**Your goal:**
Set down all the data again. Change nothing.

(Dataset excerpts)
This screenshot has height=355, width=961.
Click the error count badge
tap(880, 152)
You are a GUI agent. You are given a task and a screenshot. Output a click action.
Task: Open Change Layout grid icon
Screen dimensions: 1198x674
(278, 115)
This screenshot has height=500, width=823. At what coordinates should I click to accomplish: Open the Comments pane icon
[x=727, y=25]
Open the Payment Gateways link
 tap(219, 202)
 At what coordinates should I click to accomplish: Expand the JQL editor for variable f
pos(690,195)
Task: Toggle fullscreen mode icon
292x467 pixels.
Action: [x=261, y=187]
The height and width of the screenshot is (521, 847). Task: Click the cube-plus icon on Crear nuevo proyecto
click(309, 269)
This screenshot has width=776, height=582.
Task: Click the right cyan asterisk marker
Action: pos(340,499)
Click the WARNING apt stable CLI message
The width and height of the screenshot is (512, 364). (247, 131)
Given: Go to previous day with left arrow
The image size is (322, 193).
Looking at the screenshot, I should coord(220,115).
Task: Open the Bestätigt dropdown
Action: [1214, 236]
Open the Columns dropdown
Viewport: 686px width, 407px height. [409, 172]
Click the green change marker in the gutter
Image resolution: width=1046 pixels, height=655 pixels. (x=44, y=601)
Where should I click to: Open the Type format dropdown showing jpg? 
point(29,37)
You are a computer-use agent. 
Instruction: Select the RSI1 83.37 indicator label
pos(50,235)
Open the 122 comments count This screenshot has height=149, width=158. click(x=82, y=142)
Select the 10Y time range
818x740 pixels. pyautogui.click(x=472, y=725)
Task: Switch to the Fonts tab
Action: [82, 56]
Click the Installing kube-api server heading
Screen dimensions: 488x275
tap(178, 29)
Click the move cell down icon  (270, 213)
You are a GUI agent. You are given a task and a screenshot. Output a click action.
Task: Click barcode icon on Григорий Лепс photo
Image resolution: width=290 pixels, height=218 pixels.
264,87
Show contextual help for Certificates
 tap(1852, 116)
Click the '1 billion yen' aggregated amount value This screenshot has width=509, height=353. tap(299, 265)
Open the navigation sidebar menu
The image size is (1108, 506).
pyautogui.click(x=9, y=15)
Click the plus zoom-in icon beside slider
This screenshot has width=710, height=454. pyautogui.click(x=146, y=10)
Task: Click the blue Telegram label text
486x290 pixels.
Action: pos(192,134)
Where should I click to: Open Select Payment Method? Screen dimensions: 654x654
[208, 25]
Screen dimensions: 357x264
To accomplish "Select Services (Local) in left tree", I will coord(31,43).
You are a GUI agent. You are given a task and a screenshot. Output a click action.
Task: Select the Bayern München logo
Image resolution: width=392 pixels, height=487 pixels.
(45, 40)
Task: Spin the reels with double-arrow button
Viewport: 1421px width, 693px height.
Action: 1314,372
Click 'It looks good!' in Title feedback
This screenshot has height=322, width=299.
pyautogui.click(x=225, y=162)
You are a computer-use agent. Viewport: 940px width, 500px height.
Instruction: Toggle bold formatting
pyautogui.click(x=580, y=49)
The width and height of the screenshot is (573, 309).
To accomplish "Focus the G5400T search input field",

**Solution for this problem:**
This screenshot has height=355, width=961.
Click the error count badge
tap(880, 152)
You are a GUI agent. You are given a task and a screenshot. Output a click action.
Task: Open Change Layout grid icon
Screen dimensions: 1198x674
(278, 115)
This screenshot has height=500, width=823. At what coordinates should I click to accomplish: Open the Comments pane icon
[x=727, y=25]
Open the Payment Gateways link
 tap(219, 202)
 At what coordinates should I click to accomplish: Expand the JQL editor for variable f
pos(690,195)
Task: Toggle fullscreen mode icon
292x467 pixels.
Action: [x=261, y=187]
The height and width of the screenshot is (521, 847). Task: Click the cube-plus icon on Crear nuevo proyecto
click(309, 269)
This screenshot has width=776, height=582.
Task: Click the right cyan asterisk marker
Action: pos(340,499)
Click the WARNING apt stable CLI message
The width and height of the screenshot is (512, 364). (247, 131)
Given: Go to previous day with left arrow
The image size is (322, 193).
Looking at the screenshot, I should coord(220,115).
Task: Open the Bestätigt dropdown
Action: [1214, 236]
Open the Columns dropdown
Viewport: 686px width, 407px height. [409, 172]
Click the green change marker in the gutter
Image resolution: width=1046 pixels, height=655 pixels. (x=44, y=601)
Where should I click to: Open the Type format dropdown showing jpg? 
point(29,37)
You are a computer-use agent. 
Instruction: Select the RSI1 83.37 indicator label
pos(50,235)
Open the 122 comments count This screenshot has height=149, width=158. click(x=82, y=142)
Select the 10Y time range
818x740 pixels. pyautogui.click(x=472, y=725)
Task: Switch to the Fonts tab
Action: [82, 56]
Click the Installing kube-api server heading
Screen dimensions: 488x275
tap(178, 29)
Click the move cell down icon  (270, 213)
You are a GUI agent. You are given a task and a screenshot. Output a click action.
Task: Click barcode icon on Григорий Лепс photo
Image resolution: width=290 pixels, height=218 pixels.
264,87
Show contextual help for Certificates
 tap(1852, 116)
Click the '1 billion yen' aggregated amount value This screenshot has width=509, height=353. tap(299, 265)
Open the navigation sidebar menu
The image size is (1108, 506).
pyautogui.click(x=9, y=15)
Click the plus zoom-in icon beside slider
This screenshot has width=710, height=454. pyautogui.click(x=146, y=10)
Task: Click the blue Telegram label text
486x290 pixels.
Action: pos(192,134)
Where should I click to: Open Select Payment Method? Screen dimensions: 654x654
[208, 25]
Screen dimensions: 357x264
To accomplish "Select Services (Local) in left tree", I will coord(31,43).
You are a GUI agent. You are given a task and a screenshot. Output a click action.
Task: Select the Bayern München logo
Image resolution: width=392 pixels, height=487 pixels.
(45, 40)
Task: Spin the reels with double-arrow button
Viewport: 1421px width, 693px height.
Action: 1314,372
Click 'It looks good!' in Title feedback
This screenshot has height=322, width=299.
pyautogui.click(x=225, y=162)
You are a computer-use agent. Viewport: 940px width, 500px height.
Instruction: Toggle bold formatting
pyautogui.click(x=580, y=49)
The width and height of the screenshot is (573, 309).
To accomplish "Focus the G5400T search input field",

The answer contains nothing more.